L'histoire :
L’ero-guro nansensu est un mouvement artistique qui a pris naissance durant l’ère Edo de façon spontanée sans aucune base théorique commune. A l’origine, ce mouvement découle du folklore japonais mêlant récit de lutins, de monstres et de vengeances sanglantes, faisant partie du patrimoine populaire. A l’époque où la fantaisie érotique prenait de l’ampleur dans les quartiers aux lumières rouges, la quête du plaisir, y compris excentrique, est devenue un terrain d’exploration et de recherche. C’est l’essor du mouvement ero-guro. A ce courant, vient s’ajouter l’élément de l’étrange, parfois sanglant, développé par Yoshitoshi, le père des muzan-e. Dans les années 20, c’est le début de l’ère du modernisme avec de nombreux bouleversement sociétaux comme les Modan Garu (MoGa), c’est-à-dire les Modern Girls qui, sous l’influence des coutumes occidentales, abandonnent le style de vie traditionnel au même titre que les Flappers américaines, les Neue Frauen allemandes ou les Modeng Xiaojie chinoises.
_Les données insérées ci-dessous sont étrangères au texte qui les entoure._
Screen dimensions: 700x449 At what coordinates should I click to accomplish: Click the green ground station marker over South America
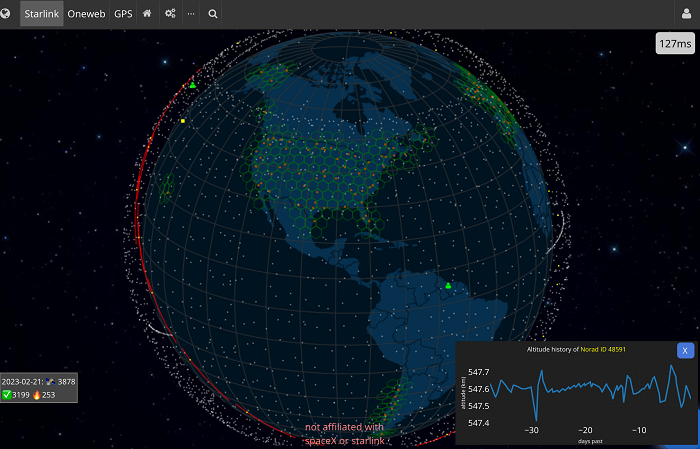click(448, 286)
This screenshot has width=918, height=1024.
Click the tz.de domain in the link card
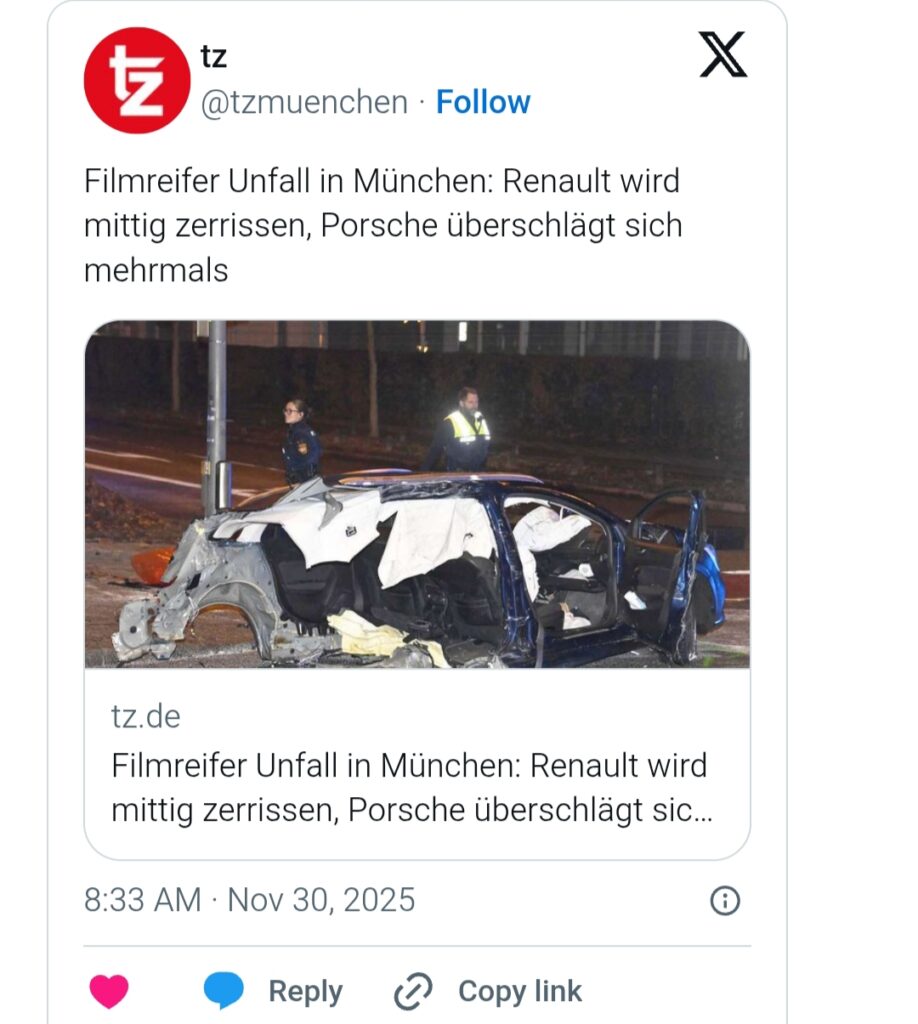pyautogui.click(x=146, y=716)
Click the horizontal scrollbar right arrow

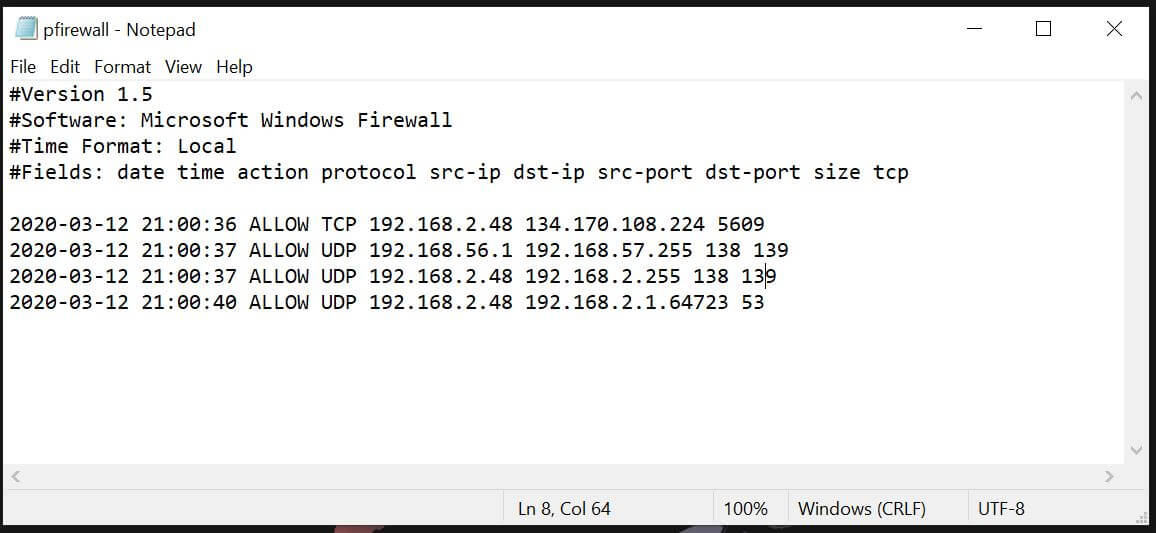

Les mouvements artistiques érotiques sont stoppés nets et les artistes emprisonnés, dès lors qu’un lien entre sexualité et criminalité fut établi par des sexologues, ainsi que par le psychiatre et neurologues allemand Richard Von Krafft-Ebing qui écrivit en 1923 : « il n’existe nul crime, grand ou petit, qui ne puisse être ramené à la libido cachée sous sa surface ».
Ce qu'on en pense sur la planète BD :
Ce nouvel opus des Cahiers japonais nous fait découvrir plusieurs mouvements artistiques autour de l’abandon des traditions vers le modernisme et pour certains vers le libéralisme de l’érotisme. Comme les autres tomes de la série, ce dernier opus est bien documenté et il faut réellement prendre du temps pour tout décortiquer, analyser et surtout comprendre. Le thème principal développé dans l’album est l’art de l’érotisme. Mêlant violence, monstres et corps sanguinolant à l’ère de l’Edo, ces mouvements artistiques sont considérés comme déviant à l’ère moderne. Cependant, certaines pratiques ont perduré comme le Shibari qui est l’art d’encorder un prisonnier avec du chanvre ou du bambou, attestant de l’honneur même du samouraï qui a pris le nom de kinbaku et qui est l’art du ligotage érotique. Cette pratique érotique est connue aujourd’hui sous le nom de bondage. A l’ère de l’Edo et même avant, les artistes de Shunga, qui sont des estampes exotiques japonaises exhibant des corps nus ou des sexes étaient courantes. Depuis, ces estampes, visibles dans les bibliothèques et musées sont estampillée d’une pastille noire occultants les sexes, montrant ainsi une réduction des libertés ou une certaine pudeur de notre société « moderne » par rapport au nu. L’auteur développe encore plusieurs mouvements artistiques jusqu’au Manga actuel. Ce troisième opus est très intéressant pour les lecteurs qui souhaitent en apprendre plus sur l’ensemble des mouvements artistiques japonais depuis la fin des années 1800 jusqu’à nos jours.